▸ OBJECTIF DE LA TÂCHE
Recopiez fidèlement la critique du livre, depuis « A l'inverse, le » jusqu'à « des espèces invasives! » inclus.

▸ PASSAGE CITÉ

A l'inverse, le volet sociétal constitue selon moi le point fort de ce livre. J'ai beaucoup apprécié la manière souvent brillante dont l'auteur rend compte avec lucidité, pertinence souvent non dénuée d'ironie, de certaines caractéristiques de nos sociétés contemporaines: dérives de la médiatisation, de l'addiction aux jeux vidéo, aux réseaux sociaux, manipulation et perversion dans le monde politique et pas que, marchandisation de l'édition, rôle de la publicité dans une société de plus en plus marquée par un sentiment de vide existentiel, perte des valeurs et j'en passe...car la liste serait longue, trop longue peut-être allant même jusqu'à caser de manière un peu forcée le thème des espèces invasives!

▸ INFORMATIONS EXTRAITES
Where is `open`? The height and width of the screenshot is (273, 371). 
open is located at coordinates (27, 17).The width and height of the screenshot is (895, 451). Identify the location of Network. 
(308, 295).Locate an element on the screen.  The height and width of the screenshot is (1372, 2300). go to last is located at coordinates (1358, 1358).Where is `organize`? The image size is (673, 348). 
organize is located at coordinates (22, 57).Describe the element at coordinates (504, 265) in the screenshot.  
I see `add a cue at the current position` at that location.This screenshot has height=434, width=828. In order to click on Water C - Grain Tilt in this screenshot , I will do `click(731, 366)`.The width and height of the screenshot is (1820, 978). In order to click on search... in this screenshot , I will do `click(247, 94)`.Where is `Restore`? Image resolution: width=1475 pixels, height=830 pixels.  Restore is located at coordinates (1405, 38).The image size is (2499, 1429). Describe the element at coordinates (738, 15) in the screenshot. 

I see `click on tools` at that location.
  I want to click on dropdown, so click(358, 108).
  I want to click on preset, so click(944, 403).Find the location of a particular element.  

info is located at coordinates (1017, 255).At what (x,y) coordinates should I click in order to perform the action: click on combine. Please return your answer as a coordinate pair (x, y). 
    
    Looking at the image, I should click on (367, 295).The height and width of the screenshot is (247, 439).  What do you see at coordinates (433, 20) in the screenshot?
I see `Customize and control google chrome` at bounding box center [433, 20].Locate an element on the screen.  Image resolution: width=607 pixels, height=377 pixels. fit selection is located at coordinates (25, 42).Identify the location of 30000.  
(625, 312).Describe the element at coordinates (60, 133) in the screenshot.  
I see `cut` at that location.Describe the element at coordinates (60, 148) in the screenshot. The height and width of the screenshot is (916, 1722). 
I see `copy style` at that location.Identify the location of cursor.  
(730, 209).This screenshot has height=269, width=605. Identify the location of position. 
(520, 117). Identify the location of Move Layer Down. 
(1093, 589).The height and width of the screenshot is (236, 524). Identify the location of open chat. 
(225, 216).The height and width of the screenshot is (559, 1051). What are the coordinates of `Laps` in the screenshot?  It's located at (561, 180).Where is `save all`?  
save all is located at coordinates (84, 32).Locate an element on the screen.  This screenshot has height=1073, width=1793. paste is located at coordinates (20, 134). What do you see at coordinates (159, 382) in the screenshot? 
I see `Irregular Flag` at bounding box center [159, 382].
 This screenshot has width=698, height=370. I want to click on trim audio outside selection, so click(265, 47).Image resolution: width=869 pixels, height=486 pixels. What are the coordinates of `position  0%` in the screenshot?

▸ SOLUTION RÉDIGÉE
A l'inverse, le volet sociétal constitue selon moi le point fort de ce livre. J'ai beaucoup apprécié la manière souvent brillante dont l'auteur rend compte avec lucidité, pertinence souvent non dénuée d'ironie, de certaines caractéristiques de nos sociétés contemporaines: dérives de la médiatisation, de l'addiction aux jeux vidéo, aux réseaux sociaux, manipulation et perversion dans le monde politique et pas que, marchandisation de l'édition, rôle de la publicité dans une société de plus en plus marquée par un sentiment de vide existentiel, perte des valeurs et j'en passe...car la liste serait longue, trop longue peut-être allant même jusqu'à caser de manière un peu forcée le thème des espèces invasives!